Versi dolorosissimi che ci costringono a fare i conti con la Storia.
Una storia che ci riguarda, sotterrata da un oblio colpevole.
Il campo di concentramento di El – Angheila in Libia fu la vergognosa macchia indelebile del governo fascista.
Leggere “Il mio solo tormento”, pubblicato da Fandango Libri e tradotto Mario Eleno e Manuela Mosè significa accettare di scendere nei labirinti di un passato che non deve essere dimenticato.

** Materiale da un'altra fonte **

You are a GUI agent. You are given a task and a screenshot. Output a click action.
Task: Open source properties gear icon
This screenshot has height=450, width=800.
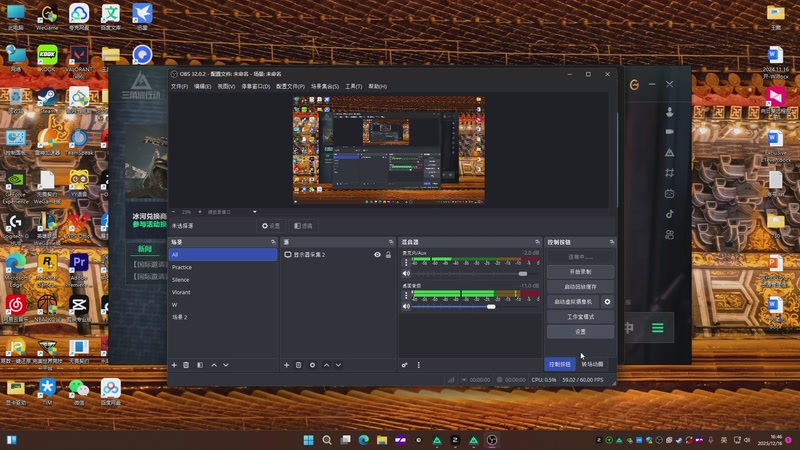pos(312,365)
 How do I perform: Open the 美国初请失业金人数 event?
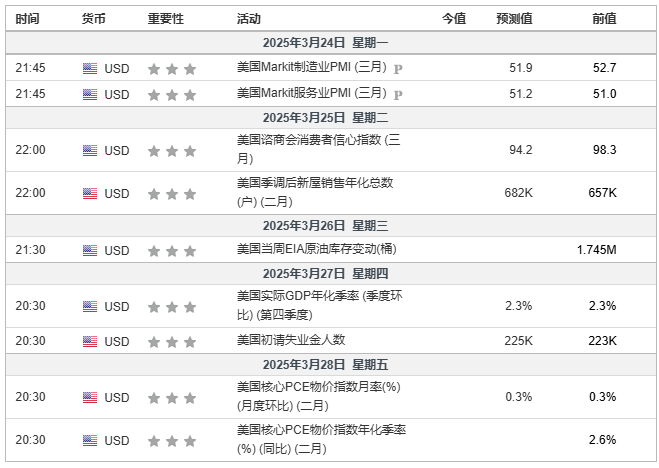coord(290,341)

Essere consapevoli che quella sofferenza avrebbe potuto essere evitata, comprendere i guasti di un colonialismo selvaggio.
“Il mio solo tormento
La promiscuità nel campo
La ristrettezza dei viveri
E la perdita dei nostri cavalli
sauri dai riflessi bronzei
dolci e valorosi
ineguagliabili nella battaglia”
Non serve la punteggiatura, bastano le parole che si ripetono come una nenia che denuncia e ricorda.
È rimasto solo questo, l’esile voce di un prigioniero.

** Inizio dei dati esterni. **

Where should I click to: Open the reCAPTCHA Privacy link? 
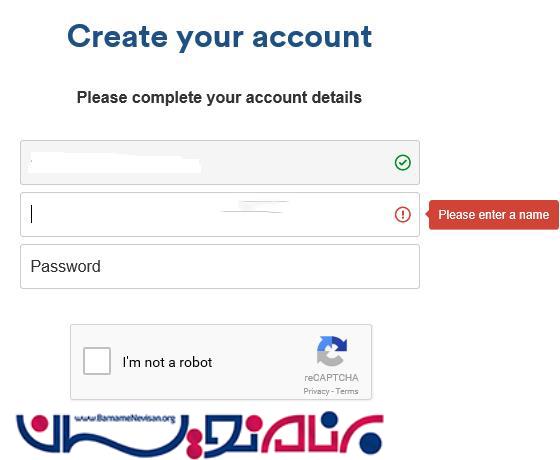(x=316, y=391)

La nostalgia per i luoghi amati, la rabbia per i troppi uomini che hanno provato a resistere e sono morti, la mortificazione della sottomissione, la perdita della dignità.
Trattati come bestie, costretti a lavori forzati, indeboliti nelle membra ma lucidi, troppo lucidi.
“Il mio solo tormento
Il supplizio inflitto alle nostre figlie
I loro corpi esposti nudi
Giovani sfortunate
Per loro neanche un giorno di tregua”
Rajab Abuhweish unisce i ricordi strazianti con una scrittura cadenzata.
Voce nata nel deserto che urla il vuoto dello spirito.
“Il mio solo tormento
L’impotenza
Il castigo
Di subire la vita
E non di viverla.”
Libro prezioso da far leggere nelle scuole per ricordare che nessuno può impossessarsi della libertà altrui.